──────── Dataset excerpts

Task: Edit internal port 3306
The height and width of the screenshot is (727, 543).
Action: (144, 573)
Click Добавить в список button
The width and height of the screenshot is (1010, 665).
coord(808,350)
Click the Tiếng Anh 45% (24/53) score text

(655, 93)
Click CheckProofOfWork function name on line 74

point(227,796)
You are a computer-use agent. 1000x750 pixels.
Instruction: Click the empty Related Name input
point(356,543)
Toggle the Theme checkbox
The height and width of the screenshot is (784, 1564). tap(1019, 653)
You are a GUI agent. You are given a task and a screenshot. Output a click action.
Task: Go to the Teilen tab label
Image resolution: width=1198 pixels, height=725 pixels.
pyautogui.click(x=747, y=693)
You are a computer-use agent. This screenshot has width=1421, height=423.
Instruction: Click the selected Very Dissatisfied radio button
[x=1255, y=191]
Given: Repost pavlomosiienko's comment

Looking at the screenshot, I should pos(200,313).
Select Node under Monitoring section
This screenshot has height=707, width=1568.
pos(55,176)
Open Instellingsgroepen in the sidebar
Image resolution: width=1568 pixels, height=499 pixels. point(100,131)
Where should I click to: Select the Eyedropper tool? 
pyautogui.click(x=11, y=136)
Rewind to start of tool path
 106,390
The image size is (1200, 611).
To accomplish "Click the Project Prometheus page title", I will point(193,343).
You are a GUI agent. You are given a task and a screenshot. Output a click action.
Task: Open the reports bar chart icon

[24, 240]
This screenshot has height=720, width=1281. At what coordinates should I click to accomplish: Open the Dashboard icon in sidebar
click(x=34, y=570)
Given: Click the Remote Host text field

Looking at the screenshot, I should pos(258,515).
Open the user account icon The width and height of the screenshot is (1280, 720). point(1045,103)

────────────────

* Problem:
The records given above are to be repeated in full, exactly.

* Result of the task:
Task: Edit internal port 3306
The height and width of the screenshot is (727, 543).
Action: (144, 573)
Click Добавить в список button
The width and height of the screenshot is (1010, 665).
coord(808,350)
Click the Tiếng Anh 45% (24/53) score text

(655, 93)
Click CheckProofOfWork function name on line 74

point(227,796)
You are a computer-use agent. 1000x750 pixels.
Instruction: Click the empty Related Name input
point(356,543)
Toggle the Theme checkbox
The height and width of the screenshot is (784, 1564). tap(1019, 653)
You are a GUI agent. You are given a task and a screenshot. Output a click action.
Task: Go to the Teilen tab label
Image resolution: width=1198 pixels, height=725 pixels.
pyautogui.click(x=747, y=693)
You are a computer-use agent. This screenshot has width=1421, height=423.
Instruction: Click the selected Very Dissatisfied radio button
[x=1255, y=191]
Given: Repost pavlomosiienko's comment

Looking at the screenshot, I should pos(200,313).
Select Node under Monitoring section
This screenshot has height=707, width=1568.
pos(55,176)
Open Instellingsgroepen in the sidebar
Image resolution: width=1568 pixels, height=499 pixels. point(100,131)
Where should I click to: Select the Eyedropper tool? 
pyautogui.click(x=11, y=136)
Rewind to start of tool path
 106,390
The image size is (1200, 611).
To accomplish "Click the Project Prometheus page title", I will point(193,343).
You are a GUI agent. You are given a task and a screenshot. Output a click action.
Task: Open the reports bar chart icon

[24, 240]
This screenshot has height=720, width=1281. At what coordinates should I click to accomplish: Open the Dashboard icon in sidebar
click(x=34, y=570)
Given: Click the Remote Host text field

Looking at the screenshot, I should pos(258,515).
Open the user account icon The width and height of the screenshot is (1280, 720). point(1045,103)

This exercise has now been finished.